21. In the light of reasons discussed above, it must be said that learned District Judge erred in reversing the finding of the trial Court inspite of the opinion of the Handwriting Expert that surrounding circumstances supported the fact of delivery of possession and therefore, possession receipt was a reliable piece of evidence. A harsh finding recorded by the District Judge and relied upon by him for the purpose of denying specific performance that plaintiff has indulged into preparing forged possession receipt is required to be quashed and set aside.

22. Once, first two out of the three reasons, for which District Court felt that specific performance ought not to have been granted are found unsustainable, third reason is not required to be gone into, because plaintiffs shall be entitled to specific performance when the first two grounds are held nonexistent and therefore, insufficient to deny the specific performance.

At the cost of repetition, it may be stated that defendants have neither pleaded nor proved any of the circumstances which would attract either Section 14(1)(a) to (d) or Section 20(2)(a) to (c) of the Specific Relief Act, 1963, and therefore, presumption as contained in Explanation (i) to Section 10 of the said Act should stand in favour of the plaintiffs thereby entitling the plaintiffs for specific performance of the agreement.

23. For the reasons discussed hereinabove, it must be said that the trial Court had correctly used the discretion in granting specific performance in favour of plaintiffs and the District. Judge was not justified in interfering with the same. The reasons relied upon by the District Judge for interfering are non-existent.

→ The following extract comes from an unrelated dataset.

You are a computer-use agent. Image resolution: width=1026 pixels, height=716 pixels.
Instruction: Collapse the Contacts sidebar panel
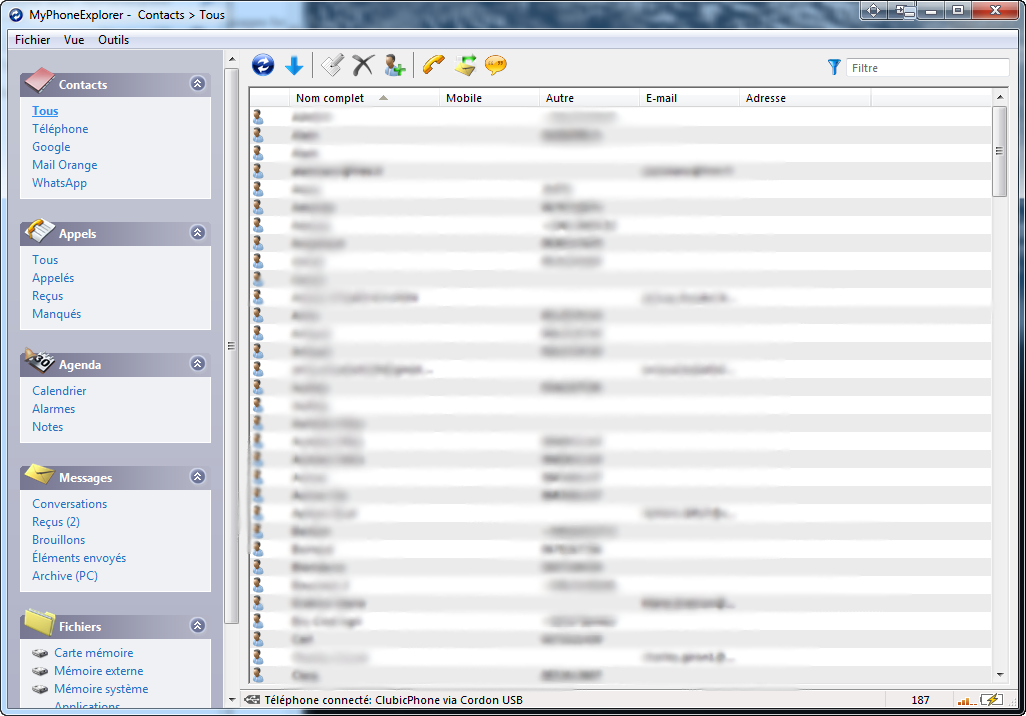198,84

24. The appeal is, therefore, allowed. The judgement and order passed by the 3rd Additional District Judge, Jalgaon on 1-2-1992 in Civil Appeal No. 443/1984 is set aside and the judgement and order dated 18-10-1984 passed by Civil Judge (Junior Division), Erandol, in R.C.S. No. 160/79 is restored.

25. Respondent No. 1 shall bear her own cost and pay the cost of appellants of all three stages of the litigation. Rest of the respondents shall bear their own costs throughout.